EXERCISE DATA Block Start
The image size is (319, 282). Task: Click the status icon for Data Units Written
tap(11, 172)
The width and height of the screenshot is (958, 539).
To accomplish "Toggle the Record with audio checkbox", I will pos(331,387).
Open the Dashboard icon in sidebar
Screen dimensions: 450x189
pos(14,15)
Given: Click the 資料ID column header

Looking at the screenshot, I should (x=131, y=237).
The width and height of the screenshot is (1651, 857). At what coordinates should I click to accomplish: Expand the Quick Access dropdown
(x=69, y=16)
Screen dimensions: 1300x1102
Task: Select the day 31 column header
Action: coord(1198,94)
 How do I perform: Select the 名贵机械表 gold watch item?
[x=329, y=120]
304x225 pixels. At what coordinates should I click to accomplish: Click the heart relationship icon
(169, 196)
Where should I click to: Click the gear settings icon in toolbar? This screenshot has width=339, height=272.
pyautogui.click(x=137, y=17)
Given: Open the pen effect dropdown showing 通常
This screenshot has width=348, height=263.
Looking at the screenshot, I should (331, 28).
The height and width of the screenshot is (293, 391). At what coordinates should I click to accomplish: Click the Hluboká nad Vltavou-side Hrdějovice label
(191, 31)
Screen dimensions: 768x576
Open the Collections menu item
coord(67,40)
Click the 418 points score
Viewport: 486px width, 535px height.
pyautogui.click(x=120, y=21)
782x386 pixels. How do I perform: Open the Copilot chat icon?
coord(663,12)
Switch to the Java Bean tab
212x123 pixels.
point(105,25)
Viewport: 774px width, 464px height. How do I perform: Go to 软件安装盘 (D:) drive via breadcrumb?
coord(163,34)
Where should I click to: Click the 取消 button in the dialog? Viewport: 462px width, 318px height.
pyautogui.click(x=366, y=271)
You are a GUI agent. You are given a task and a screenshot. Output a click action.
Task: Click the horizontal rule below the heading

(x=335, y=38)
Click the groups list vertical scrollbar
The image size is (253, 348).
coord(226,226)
EXERCISE DATA Block End
EXERCISE DESCRIPTION:
What is needed is an exact copy of the line containing "212x123 pixels." and each line after it, through the final line of the entries above.

SOLUTION FOR THIS PROBLEM:
212x123 pixels.
point(105,25)
Viewport: 774px width, 464px height. How do I perform: Go to 软件安装盘 (D:) drive via breadcrumb?
coord(163,34)
Where should I click to: Click the 取消 button in the dialog? Viewport: 462px width, 318px height.
pyautogui.click(x=366, y=271)
You are a GUI agent. You are given a task and a screenshot. Output a click action.
Task: Click the horizontal rule below the heading

(x=335, y=38)
Click the groups list vertical scrollbar
The image size is (253, 348).
coord(226,226)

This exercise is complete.